TEXT PASSAGE —
——————————

Help me choose a new (to me) car

In fact, just for yuks, I plugged the same criteria into the Hertz site and there’s a bunch of 2012 Corollas with around 50k on them for about $11k.

Seconded. I am also in the process of buying a new used car, and I have pretty much decided that this is what I want. Good reviews from cars.com and Edmunds.com, and very fun to drive. I had a Miata MX-5 when I was younger, and absolutely loved it. (Much to my surprise, so did Consumer Reports, which gave it the same reliability rating as the Honda Accord, which is the gold standard in my book). The Mazda 3, from what I can tell, is the Miata dressed up like a sedan.

My budget is four thousand less than yours, and I’m finding decent cars - for 11k you should be able to get something very good.

Not to derail the discussion but I’m surprised to see anyone advocating buying a rental fleet car. Given how people treat those cars, and all.

——————————

PROVIDED MATERIAL —
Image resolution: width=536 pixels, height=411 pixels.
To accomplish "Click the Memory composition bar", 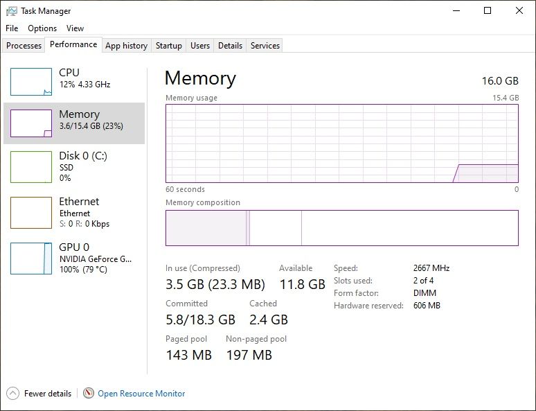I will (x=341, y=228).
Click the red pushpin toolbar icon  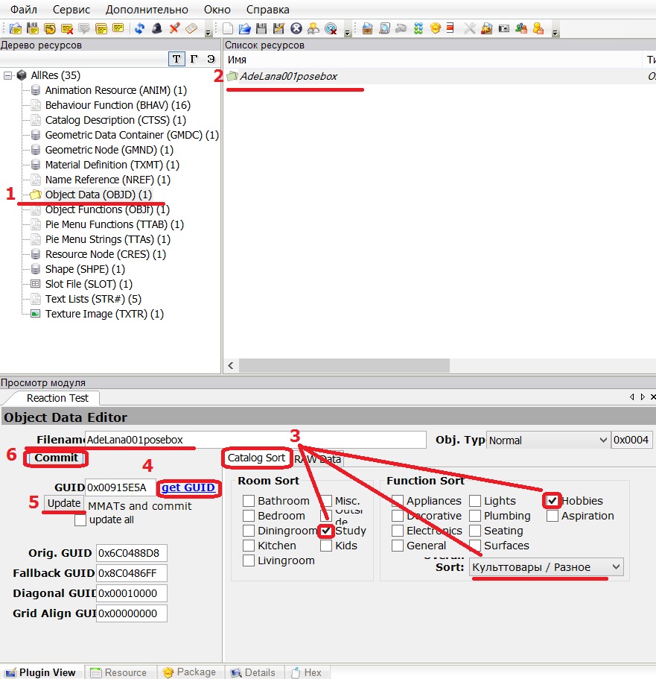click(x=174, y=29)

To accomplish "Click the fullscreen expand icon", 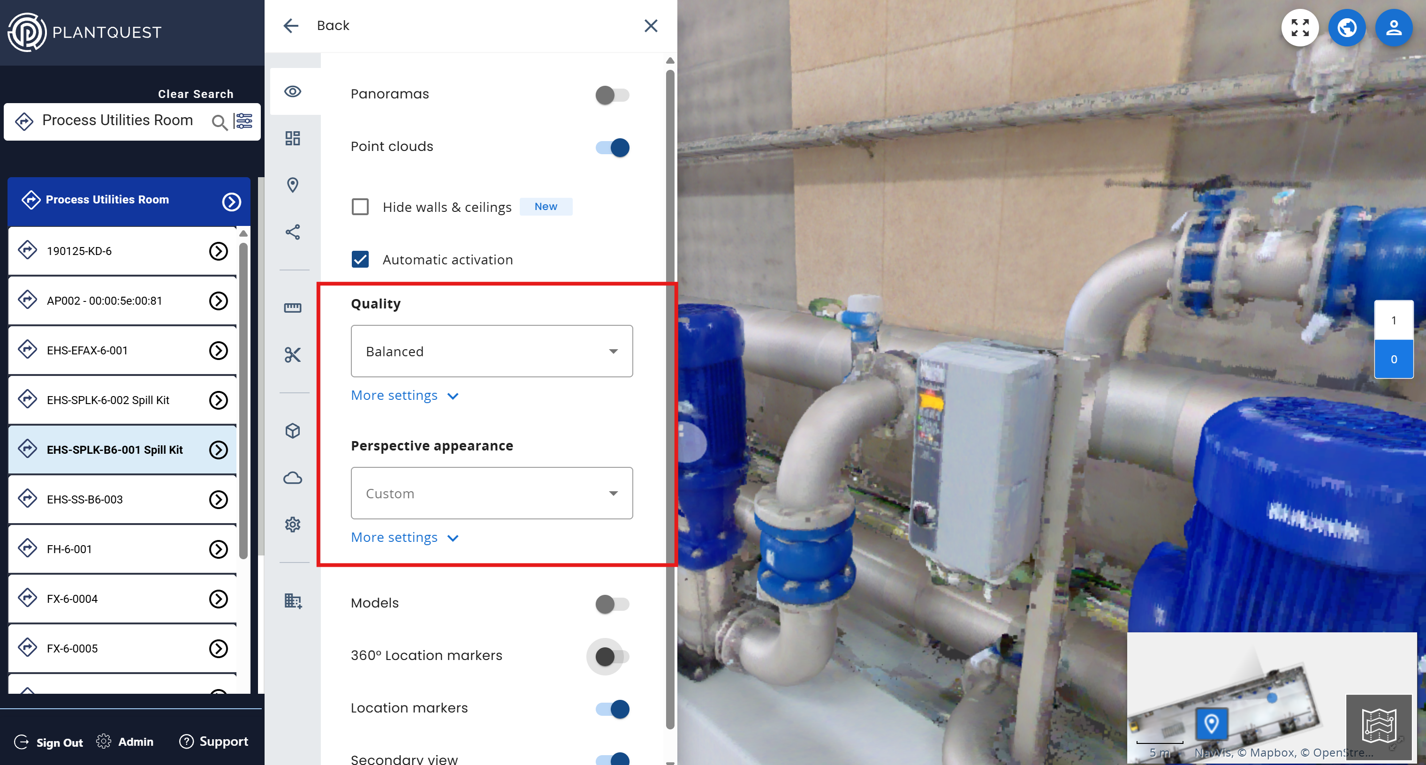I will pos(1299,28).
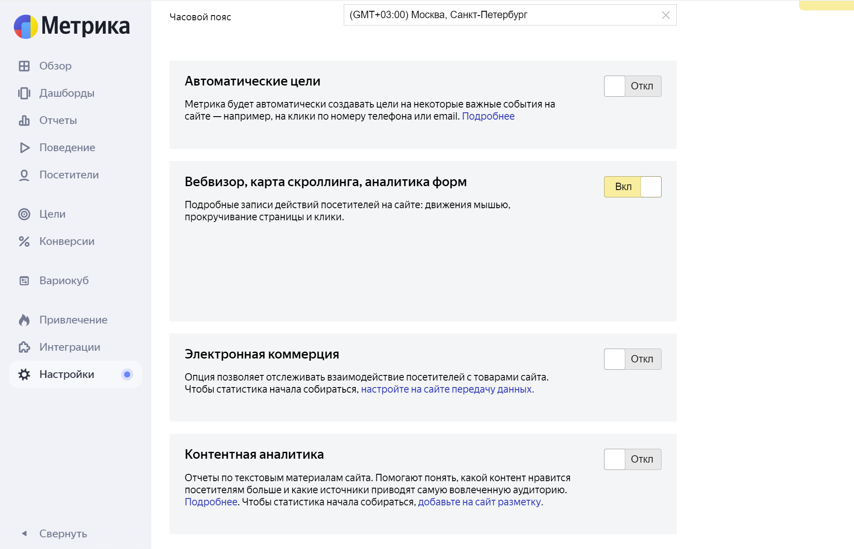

——————————

STATED TASK — Reproduce, word for word, the stretch of the discussion about choosing a used car that begins with the words containing "Help me choose" and ends with "for about $11k.". None of the data is needed for this work.

WRITTEN ANSWER —
Help me choose a new (to me) car

In fact, just for yuks, I plugged the same criteria into the Hertz site and there’s a bunch of 2012 Corollas with around 50k on them for about $11k.